Impossible to ignore, perched on the playground like a skyscraper, is the dinosaur of them all: the giant metal swing set. An a-frame with a row of swings, it’s so simple, yet so enticing. It’s where the Big Kids hang out. They pump their legs, jumping off at the peak of their swing. You can’t get too close for fear that they will crash into you and knock you flat. You wonder how their momentum doesn’t carry them all the way around, taking them up and over the beam to which the chains are securely fastened. It’s one of God’s mysteries.

You wait for an empty seat, and an empty one next to it to make sure nobody bumps into you. Moving tentatively you lay your belly over the seat and scoot back and forth to get your bearings. Before too long you’re sitting upright on the swing, learning how your own motion can propel you skyward. You pump your legs forward and backward, close your eyes, and reach for the sky.

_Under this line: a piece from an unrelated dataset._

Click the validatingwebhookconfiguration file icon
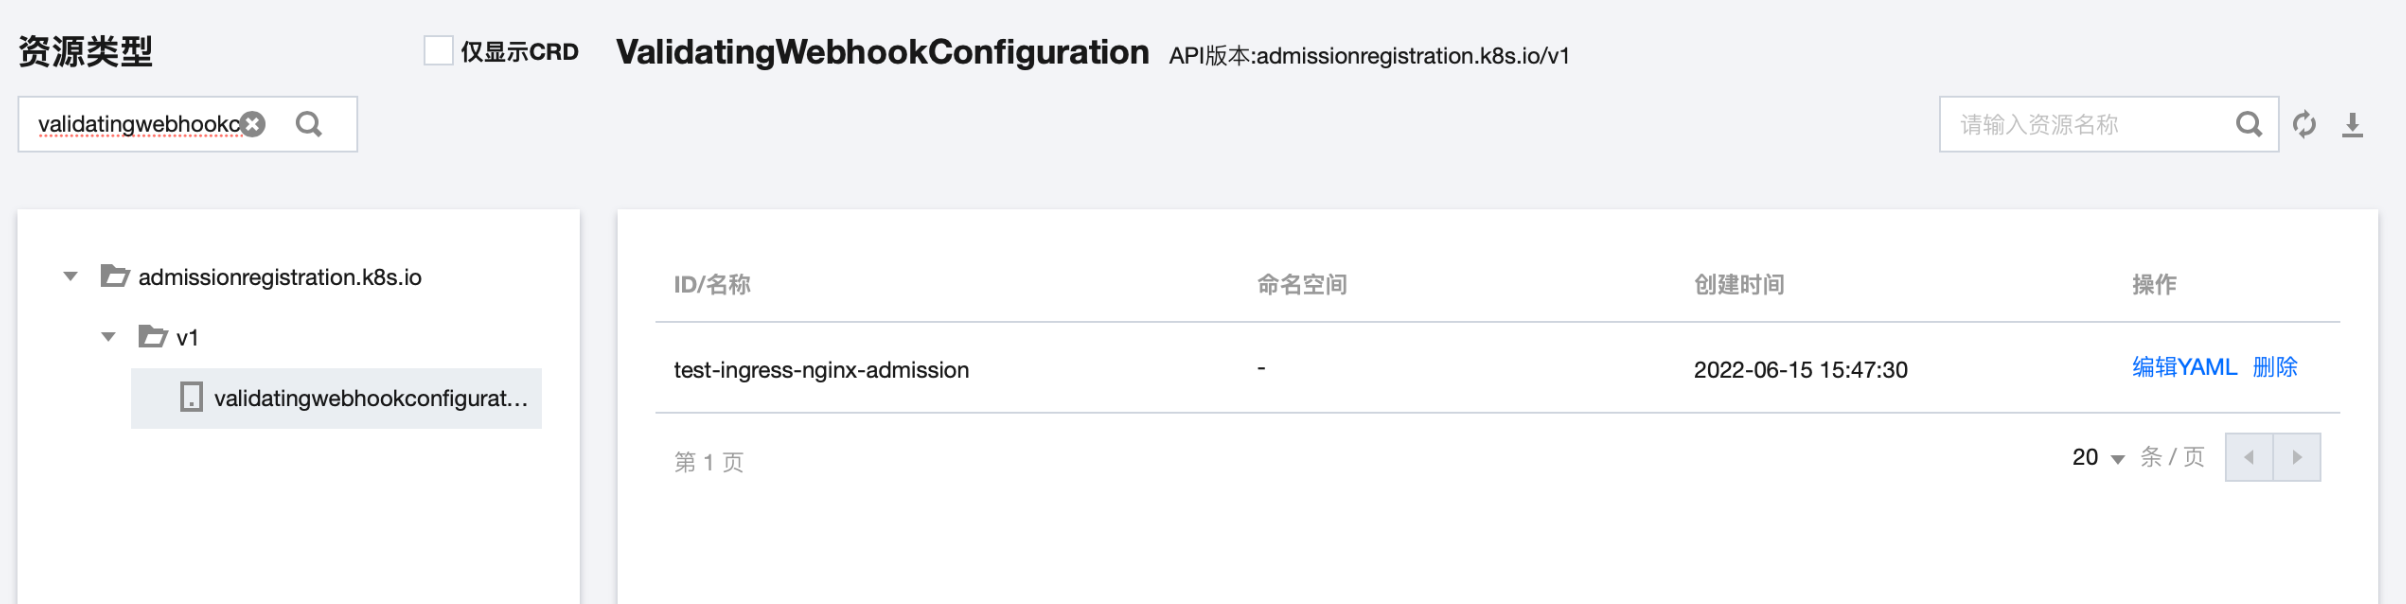 point(191,397)
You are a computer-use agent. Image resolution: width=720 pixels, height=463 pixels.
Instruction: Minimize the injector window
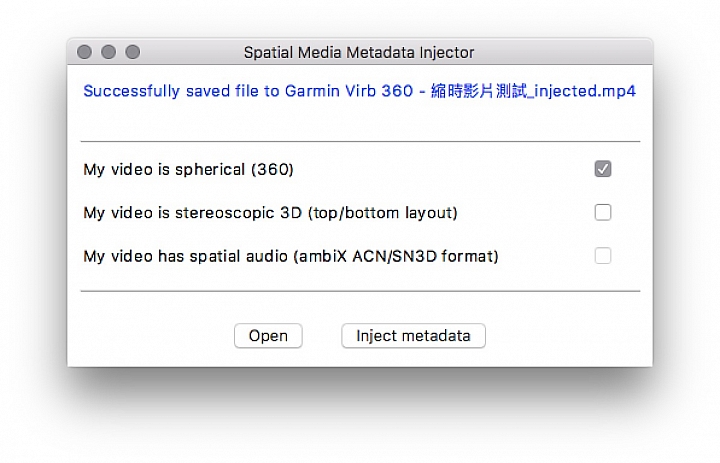(x=108, y=52)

As much as you love the playground, you want a swing of your own. The Norman Rockwellesque vision of a wooden swing hanging on ropes from a tree is too romantic for you, now that you’ve conquered the tiger of them all. You need thrill, complexity, and drama. Then, the day arrives when your parents take you into the backyard to show you their surprise: a swing set complete with slide, tree house, climbing wall, and—dangling in the middle of it all—two brand new, untouched swings. Heaven on wheels.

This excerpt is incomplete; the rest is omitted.